🤖 AI Summary
This work addresses the high computational cost in reinforcement learning–based training of large language models, which stems from a vast number of inefficient prompts—particularly wasteful in multi-turn reasoning tasks. To tackle this, the paper introduces HIVE, a novel framework that reveals, for the first time, that prompt utility is concentrated along a dynamically evolving “learning frontier.” HIVE employs a two-stage online prompt filtering mechanism: an initial coarse filtering based on historical reward trajectories, followed by real-time entropy-based pruning to discard samples with diminishing utility. Seamlessly integrated into GRPO-style algorithms, HIVE significantly reduces the number of rollouts across multiple mathematical reasoning benchmarks, substantially improving sample efficiency while maintaining or even enhancing final task performance.
📝 Abstract
Reinforcement learning (RL) has become essential for post-training large language models (LLMs) in reasoning tasks. While scaling rollouts can stabilize training and enhance performance, the computational overhead is a critical issue.
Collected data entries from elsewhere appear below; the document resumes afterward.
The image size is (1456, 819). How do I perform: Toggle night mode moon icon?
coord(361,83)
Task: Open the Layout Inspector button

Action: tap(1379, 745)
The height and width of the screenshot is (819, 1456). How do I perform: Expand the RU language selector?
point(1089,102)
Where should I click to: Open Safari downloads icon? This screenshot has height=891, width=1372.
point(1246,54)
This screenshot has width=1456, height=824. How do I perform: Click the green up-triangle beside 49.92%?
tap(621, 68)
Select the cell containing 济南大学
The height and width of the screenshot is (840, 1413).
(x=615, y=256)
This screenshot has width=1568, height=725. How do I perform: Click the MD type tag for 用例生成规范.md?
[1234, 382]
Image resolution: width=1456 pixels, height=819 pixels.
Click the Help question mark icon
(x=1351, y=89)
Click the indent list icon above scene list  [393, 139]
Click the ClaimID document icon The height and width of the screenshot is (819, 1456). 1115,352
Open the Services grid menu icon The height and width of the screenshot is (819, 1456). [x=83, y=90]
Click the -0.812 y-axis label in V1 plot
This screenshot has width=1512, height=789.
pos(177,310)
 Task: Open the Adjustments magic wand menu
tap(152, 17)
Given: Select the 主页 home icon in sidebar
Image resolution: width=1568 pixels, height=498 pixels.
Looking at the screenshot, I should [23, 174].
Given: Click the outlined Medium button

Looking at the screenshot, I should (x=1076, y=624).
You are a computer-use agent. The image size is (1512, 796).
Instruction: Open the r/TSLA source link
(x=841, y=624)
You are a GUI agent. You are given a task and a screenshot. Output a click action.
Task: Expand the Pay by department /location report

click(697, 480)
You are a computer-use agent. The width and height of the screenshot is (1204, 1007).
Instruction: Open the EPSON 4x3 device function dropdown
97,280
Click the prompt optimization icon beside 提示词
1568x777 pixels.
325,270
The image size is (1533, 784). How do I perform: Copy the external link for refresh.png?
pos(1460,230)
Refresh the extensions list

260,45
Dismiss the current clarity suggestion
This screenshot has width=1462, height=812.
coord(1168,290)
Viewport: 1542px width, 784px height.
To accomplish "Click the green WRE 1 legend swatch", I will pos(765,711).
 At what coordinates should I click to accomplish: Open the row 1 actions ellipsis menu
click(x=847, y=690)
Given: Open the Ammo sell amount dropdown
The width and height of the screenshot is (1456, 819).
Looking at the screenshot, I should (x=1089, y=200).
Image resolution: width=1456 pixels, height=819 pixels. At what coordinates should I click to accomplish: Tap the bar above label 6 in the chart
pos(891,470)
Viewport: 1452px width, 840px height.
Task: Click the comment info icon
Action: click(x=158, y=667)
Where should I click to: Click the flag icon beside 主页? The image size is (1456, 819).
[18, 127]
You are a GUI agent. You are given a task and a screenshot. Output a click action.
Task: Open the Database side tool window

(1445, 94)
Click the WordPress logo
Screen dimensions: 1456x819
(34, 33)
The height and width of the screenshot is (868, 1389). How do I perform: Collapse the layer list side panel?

In algorithms like GRPO, multiple rollouts per prompt incur prohibitive costs, as a large portion of prompts provide negligible gradients and are thus of low utility. To address this problem, we investigate how to select high-utility prompts before the rollout phase. Our experimental analysis reveals that sample utility is non-uniform and evolving: the strongest learning signals concentrate at the ``learning edge", the intersection of intermediate difficulty and high uncertainty, which shifts as training proceeds. Motivated by this, we propose HIVE (History-Informed and online-VErified prompt selection), a dual-stage framework for data-efficient RL. HIVE utilizes historical reward trajectories for coarse selection and employs prompt entropy as a real-time proxy to prune instances with stale utility. By evaluating HIVE across multiple math reasoning benchmarks and models, we show that HIVE yields significant rollout efficiency without compromising performance.